(Saved entries)
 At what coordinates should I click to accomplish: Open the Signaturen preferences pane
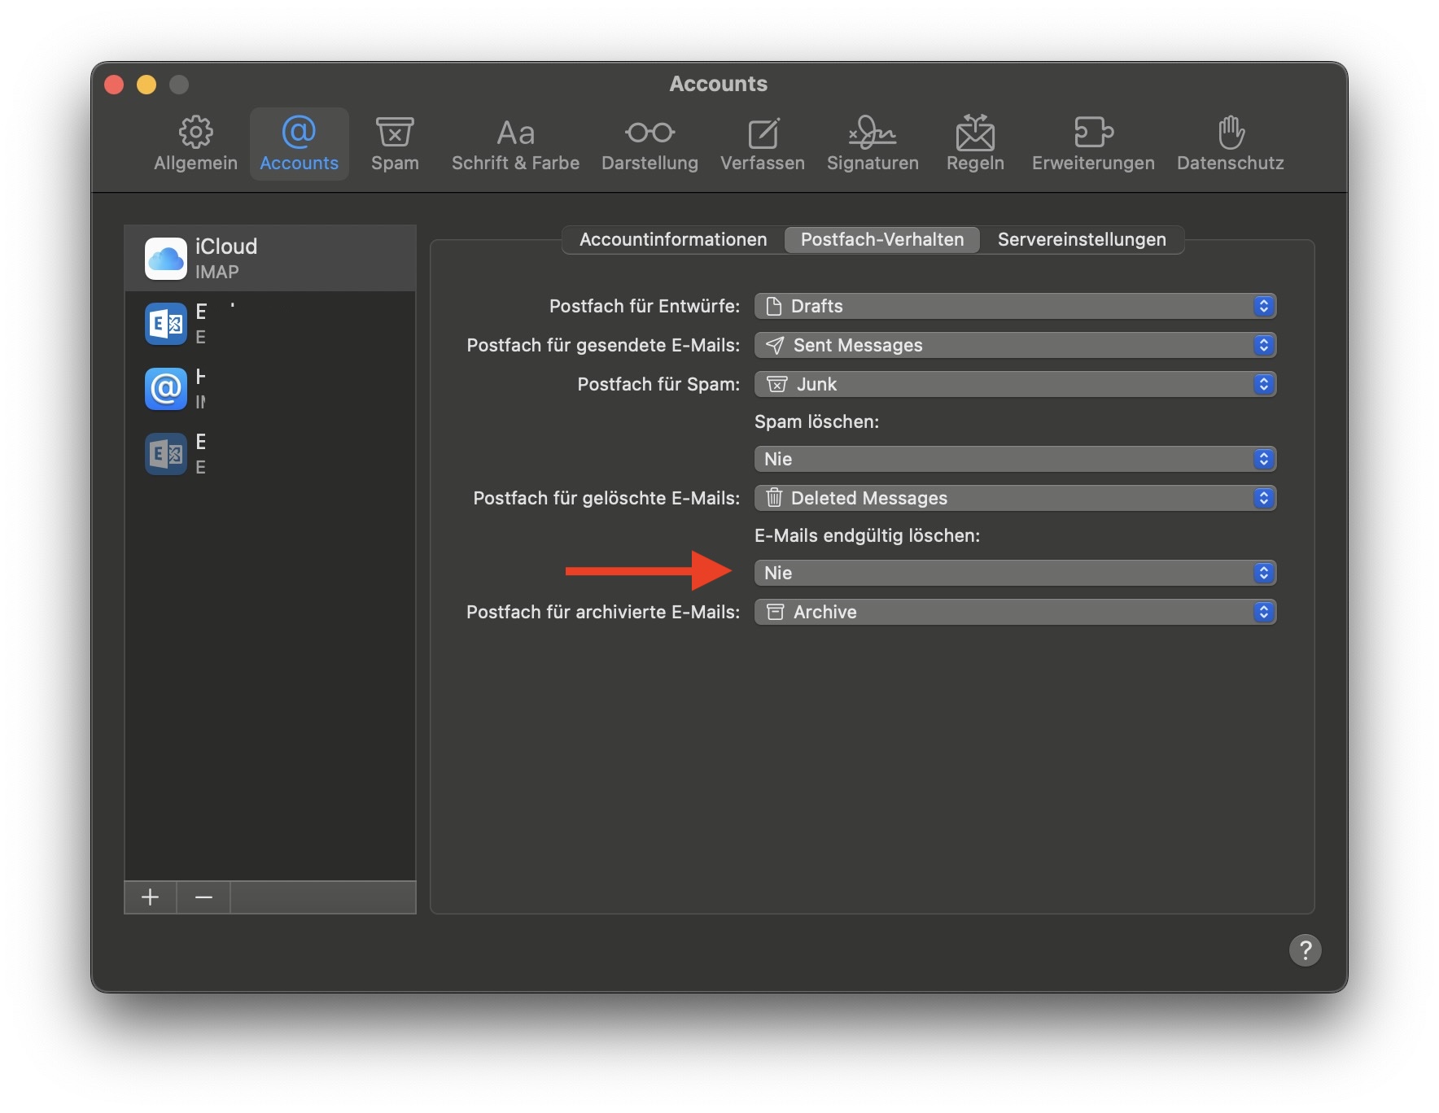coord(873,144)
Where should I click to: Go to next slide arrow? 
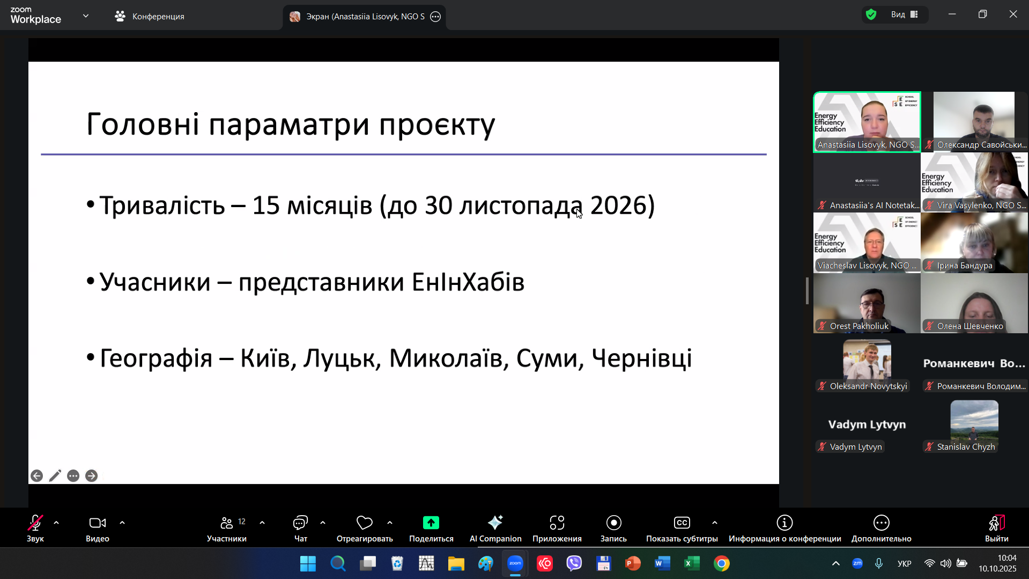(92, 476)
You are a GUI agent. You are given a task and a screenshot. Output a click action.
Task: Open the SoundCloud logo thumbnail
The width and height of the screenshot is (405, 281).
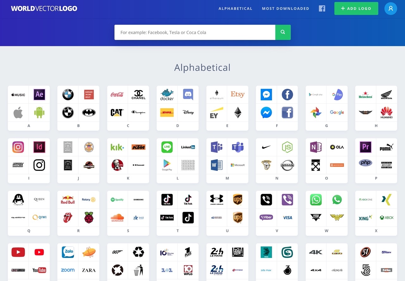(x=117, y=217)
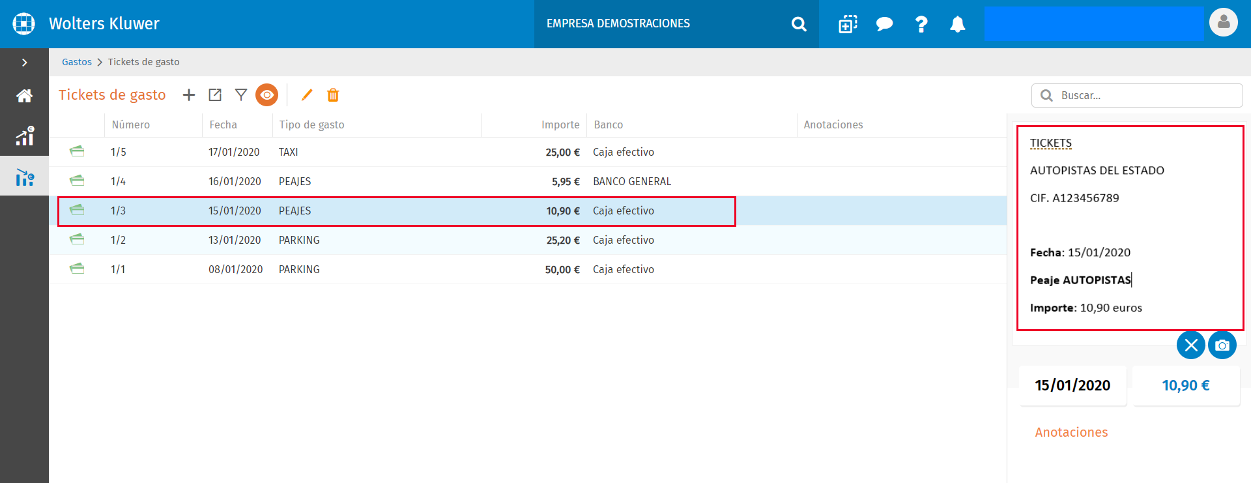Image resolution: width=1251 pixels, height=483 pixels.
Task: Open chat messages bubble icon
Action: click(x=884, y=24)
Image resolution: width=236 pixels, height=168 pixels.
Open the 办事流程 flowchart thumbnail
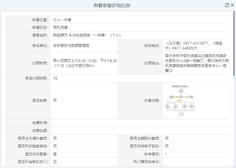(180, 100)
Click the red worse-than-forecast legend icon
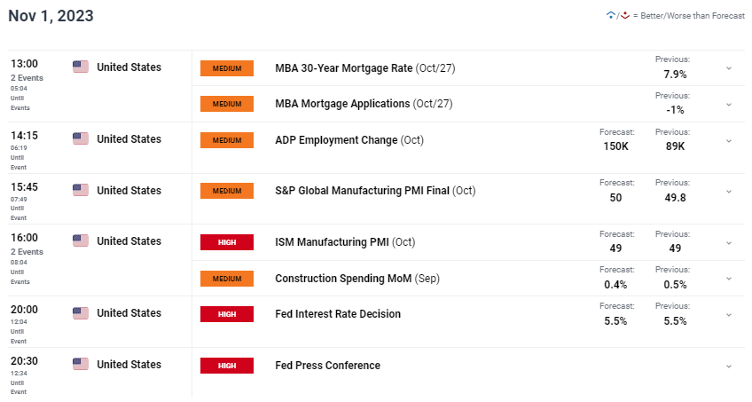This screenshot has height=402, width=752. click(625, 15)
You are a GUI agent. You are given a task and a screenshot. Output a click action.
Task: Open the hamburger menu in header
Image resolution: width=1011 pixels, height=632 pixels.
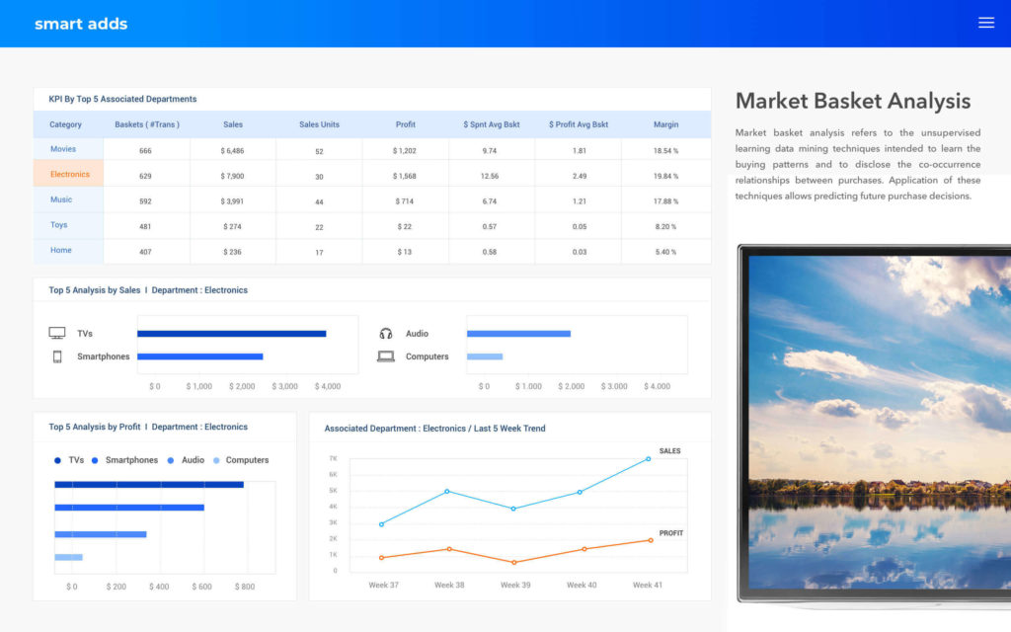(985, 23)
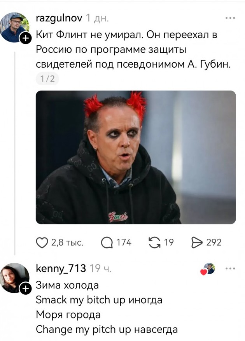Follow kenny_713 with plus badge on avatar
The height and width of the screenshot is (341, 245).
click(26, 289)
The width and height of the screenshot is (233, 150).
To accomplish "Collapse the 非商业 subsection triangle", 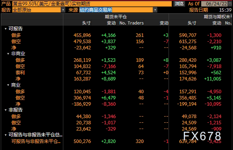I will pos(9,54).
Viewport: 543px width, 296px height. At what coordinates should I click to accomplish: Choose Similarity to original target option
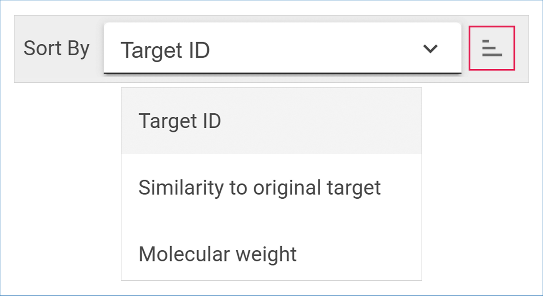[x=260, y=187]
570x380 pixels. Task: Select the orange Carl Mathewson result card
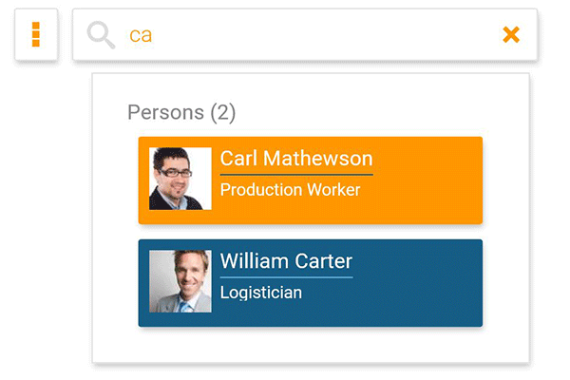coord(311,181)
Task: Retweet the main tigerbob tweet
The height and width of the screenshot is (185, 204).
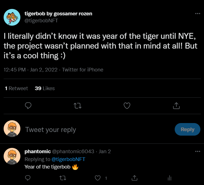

▸ **What you have to do**:
Give back exactly the lines above from the one with "Where should I" through the one with "Task: Open the hamburger menu in header", both included. Pictures don't belong in the copy.

▸ **Response to the exercise**:
Where should I click to: Go to next slide arrow? 
(92, 476)
You are a GUI agent. You are given a task and a screenshot. Output a click action.
Task: Open the SoundCloud logo thumbnail
The width and height of the screenshot is (405, 281).
(x=117, y=217)
Image resolution: width=1251 pixels, height=483 pixels.
Task: Open chat messages bubble icon
Action: click(x=884, y=24)
Image resolution: width=236 pixels, height=168 pixels.
Open the 办事流程 flowchart thumbnail
(180, 100)
Click the red worse-than-forecast legend icon
This screenshot has height=402, width=752. click(625, 15)
You are a GUI agent. You are given a task and a screenshot. Output a click action.
Task: Open the hamburger menu in header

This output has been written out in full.